Use comma-separated lists to include or exclude from a sync based on user email or group.

> [!NOTE]
> Directory Connector will create Bitwarden groups based on OneLogin Roles, not OneLogin Groups.

#### User filters

To include or exclude specific users from a sync based on email address:

```
include:joe@example.com,bill@example.com,tom@example.com
```

```
exclude:joe@example.com,bill@example.com,tom@example.com
```

#### Group filters

> [!NOTE] Nested groups not supported OneLogin
> Syncing nested groups is not supported by OneLogin.

To include or exclude groups from a sync based on OneLogin roles:

```
include:Role A,Role B
```

```
exclude:Role A,Role B
```

## Test a sync

> [!TIP] BWDC connect to EU server.
> Before testing or executing a sync, check that Directory Connector is connected to the right cloud server (e.g. US or EU) or self-hosted server. Learn how to do so with the [desktop app](https://bitwarden.com/en-gb/help/directory-sync-desktop/#getting-started/) or [CLI](https://bitwarden.com/en-gb/help/directory-sync-cli/#config/).
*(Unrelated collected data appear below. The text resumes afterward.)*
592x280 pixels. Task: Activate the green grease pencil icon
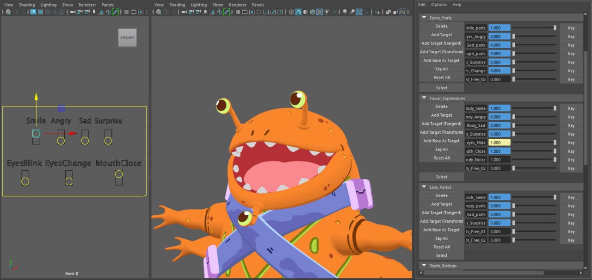(227, 12)
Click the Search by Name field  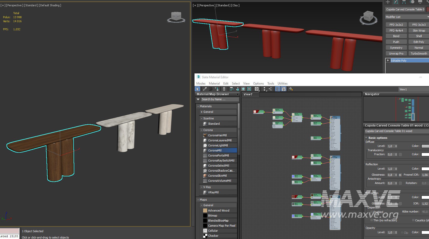point(219,99)
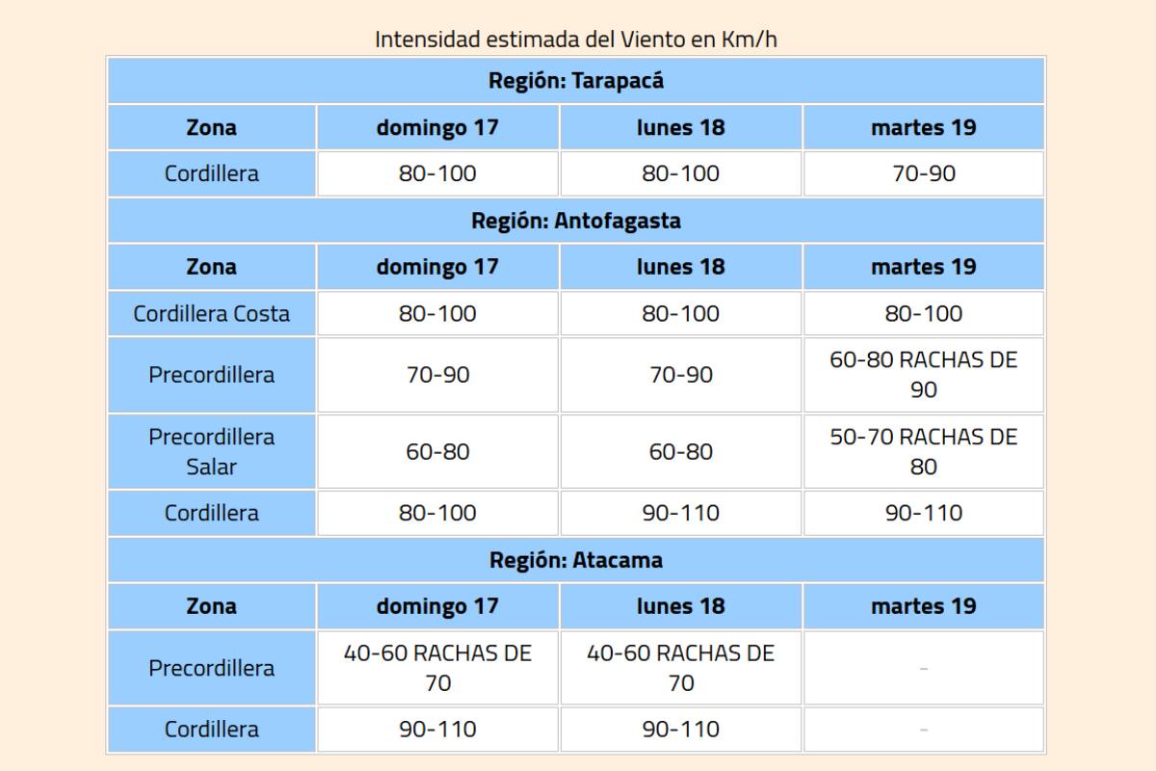Click the '60-80 RACHAS DE 90' cell
The image size is (1156, 771).
[x=923, y=375]
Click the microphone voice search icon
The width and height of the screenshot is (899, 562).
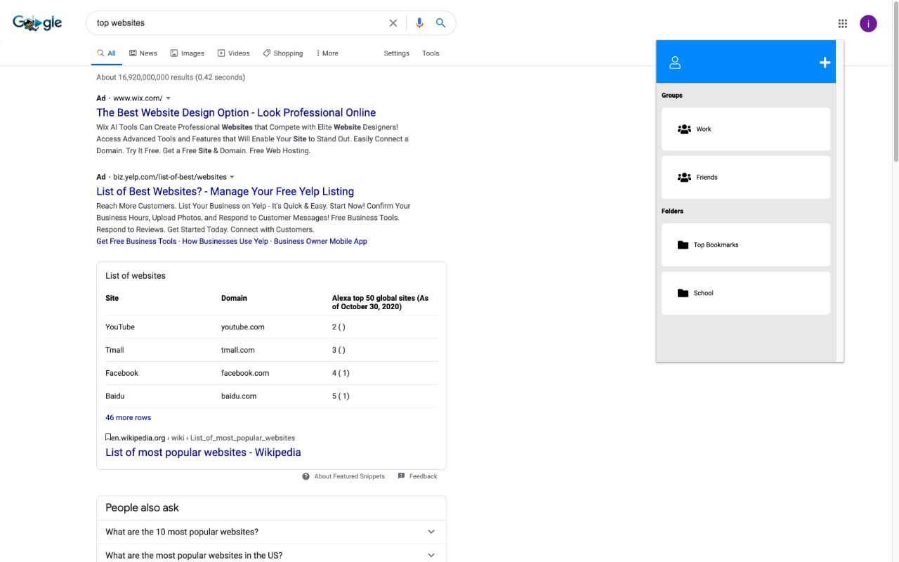point(419,23)
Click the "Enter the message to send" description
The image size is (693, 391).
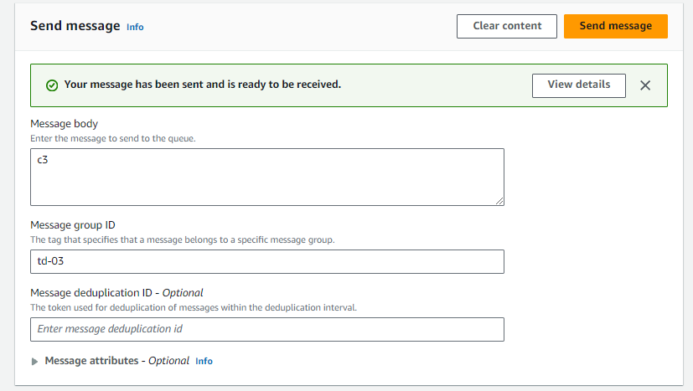[112, 138]
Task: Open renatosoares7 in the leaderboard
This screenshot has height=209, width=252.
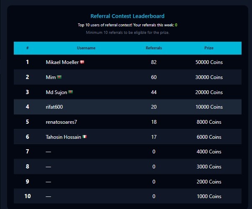Action: (62, 122)
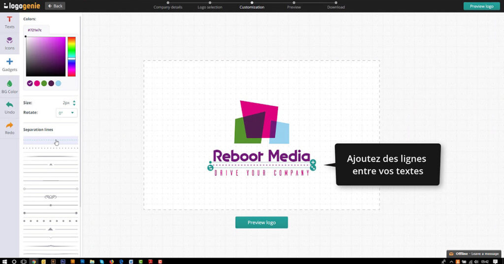Image resolution: width=504 pixels, height=264 pixels.
Task: Click the Back button
Action: point(55,6)
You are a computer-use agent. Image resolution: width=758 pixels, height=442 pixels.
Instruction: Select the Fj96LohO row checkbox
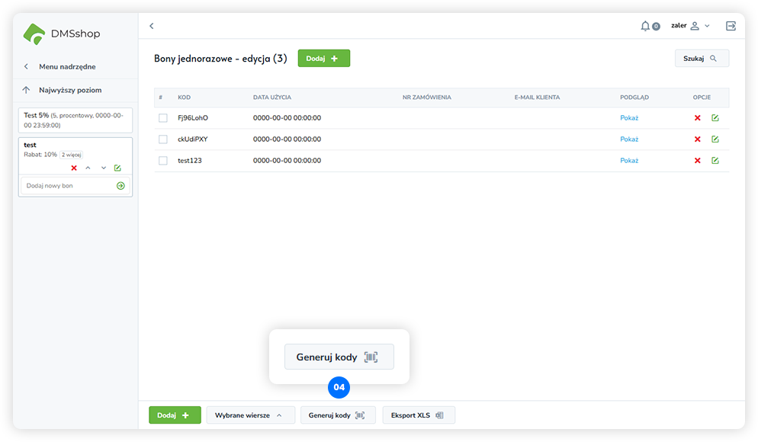[162, 118]
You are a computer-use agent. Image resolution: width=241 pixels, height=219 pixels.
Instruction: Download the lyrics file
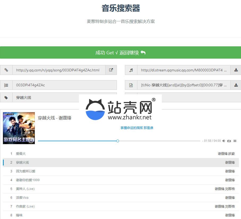236,85
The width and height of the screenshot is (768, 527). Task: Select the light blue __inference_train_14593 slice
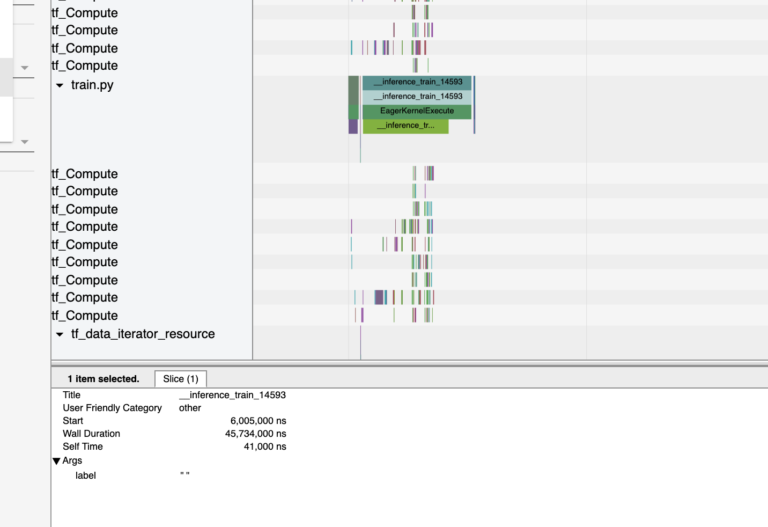(418, 97)
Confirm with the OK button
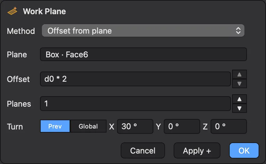This screenshot has width=266, height=164. 244,150
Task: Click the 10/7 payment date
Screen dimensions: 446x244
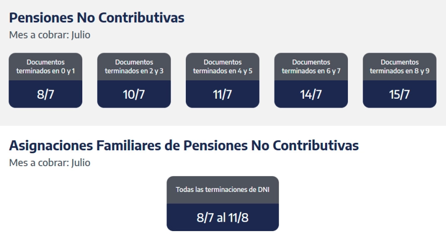Action: coord(134,94)
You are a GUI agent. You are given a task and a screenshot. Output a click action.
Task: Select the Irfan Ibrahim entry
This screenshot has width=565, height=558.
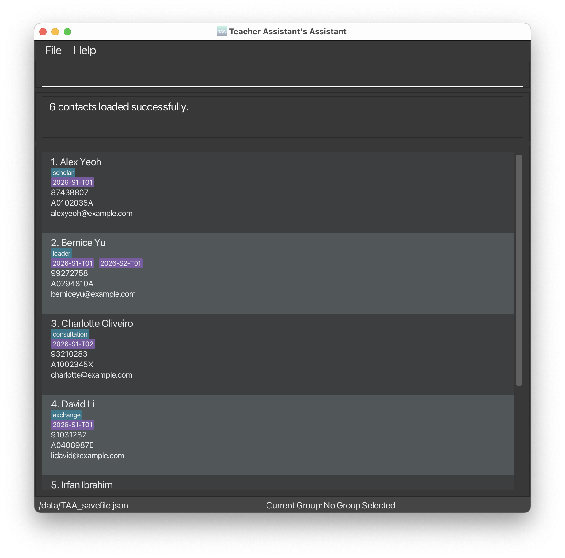(x=82, y=485)
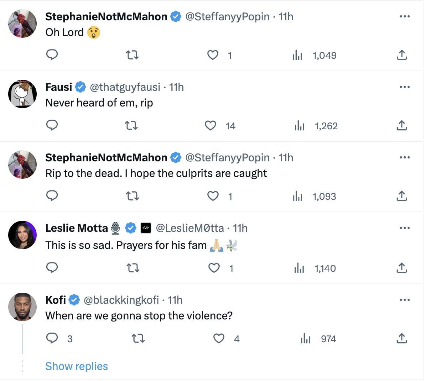Like Leslie Motta's "This is so sad" tweet
The width and height of the screenshot is (426, 381).
tap(214, 268)
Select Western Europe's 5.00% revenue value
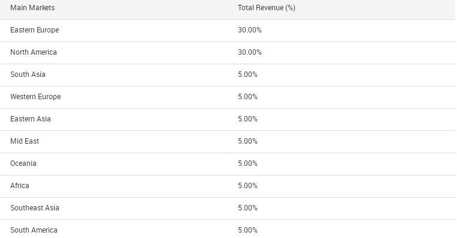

To test whether Directory Connector will successfully connect to your directory and return the desired users and groups, navigate to the **Dashboard** tab and select the **Test Now** button. If successful, users and groups will be printed to the Directory Connector window according to specified [sync options](https://bitwarden.com/en-gb/help/onelogin-directory/#configure-sync-options/) and [filters](https://bitwarden.com/en-gb/help/onelogin-directory/#specify-sync-filters/):

![Test sync results ](https://bitwarden.com/assets/5QYMxvtCPhjbluuoLcCapD/96e9c630ead9ceba5124b55f9d2764a3/dc-okta-test.png)

## Start automatic sync

Once [sync options](https://bitwarden.com/en-gb/help/onelogin-directory/#configure-sync-options/) and [filters](https://bitwarden.com/en-gb/help/onelogin-directory/#specify-sync-filters/) are configured as desired, you can begin syncing. Complete the following steps to start automatic sync with Directory Connector:

1. Open the Directory Connector [desktop app](https://bitwarden.com/en-gb/help/directory-sync-desktop/).
2. Navigate to the **Dashboard** tab.
3. In the **Sync** section, select the **Start Sync** button.
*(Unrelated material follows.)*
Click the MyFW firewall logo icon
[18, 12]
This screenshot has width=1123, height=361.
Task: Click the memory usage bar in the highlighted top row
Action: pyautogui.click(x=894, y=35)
You may alternatively select the **Sync Now** button to execute a one-time manual sync.

Directory Connector will begin polling your directory based on the configured [sync options](https://bitwarden.com/en-gb/help/onelogin-directory/#configure-sync-options/) and [filters](https://bitwarden.com/en-gb/help/onelogin-directory/#specify-sync-filters/).

If you exit or close the application, automatic sync will stop. To keep Directory Connector running in the background, minimize the application or hide it to the system tray.

> [!NOTE] Teams Starter + BWDC
> If you're on the Teams Starter plan, you are limited to 10 members. Directory Connector will display an error and stop syncing if you try to sync more than 10 members.
> 
> **This plan is no longer available for purchase**. This error does not apply to Teams plans.